Provided material Start Marker

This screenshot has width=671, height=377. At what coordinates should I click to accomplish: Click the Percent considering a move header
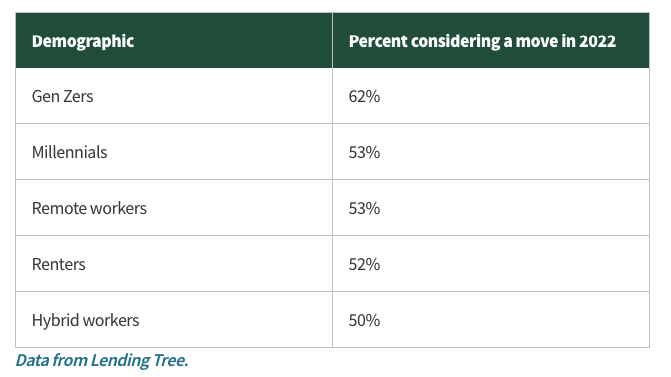pyautogui.click(x=491, y=41)
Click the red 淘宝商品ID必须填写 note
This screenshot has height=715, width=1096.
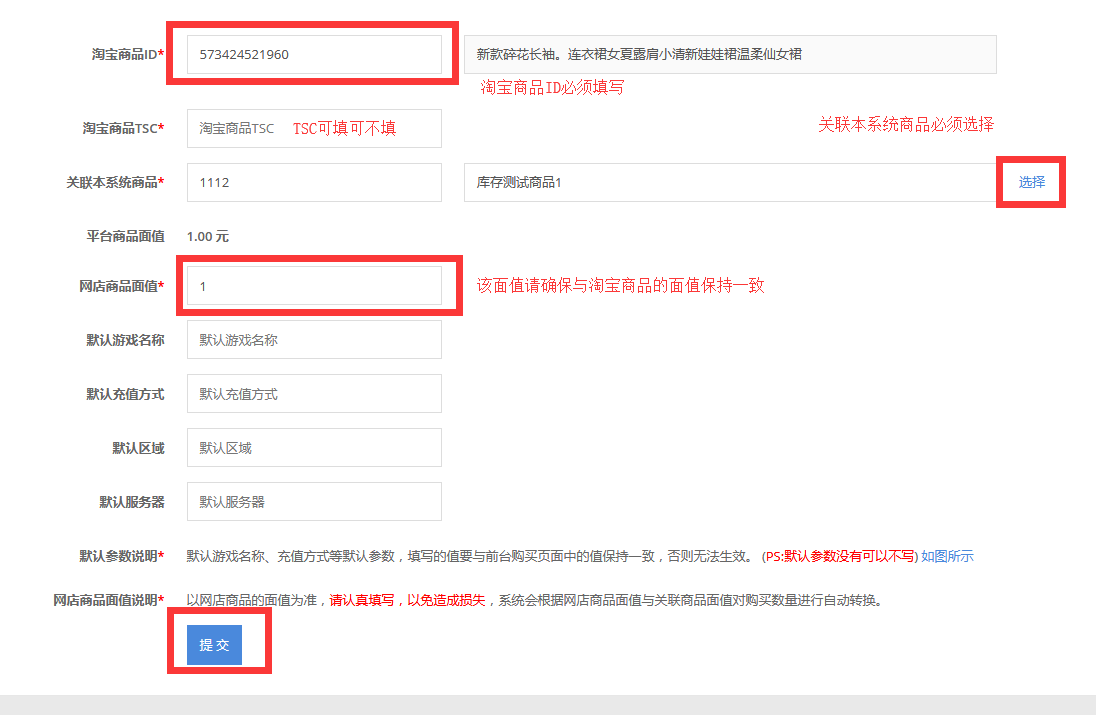[552, 88]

Provided material End Marker

= Exercise =
Each line above should be returned exactly as written, apart from any pictures.

= Response below =
This screenshot has width=671, height=377. At what coordinates should I click to accomplish: Click the Percent considering a move header
pyautogui.click(x=491, y=41)
Click the red 淘宝商品ID必须填写 note
This screenshot has height=715, width=1096.
[552, 88]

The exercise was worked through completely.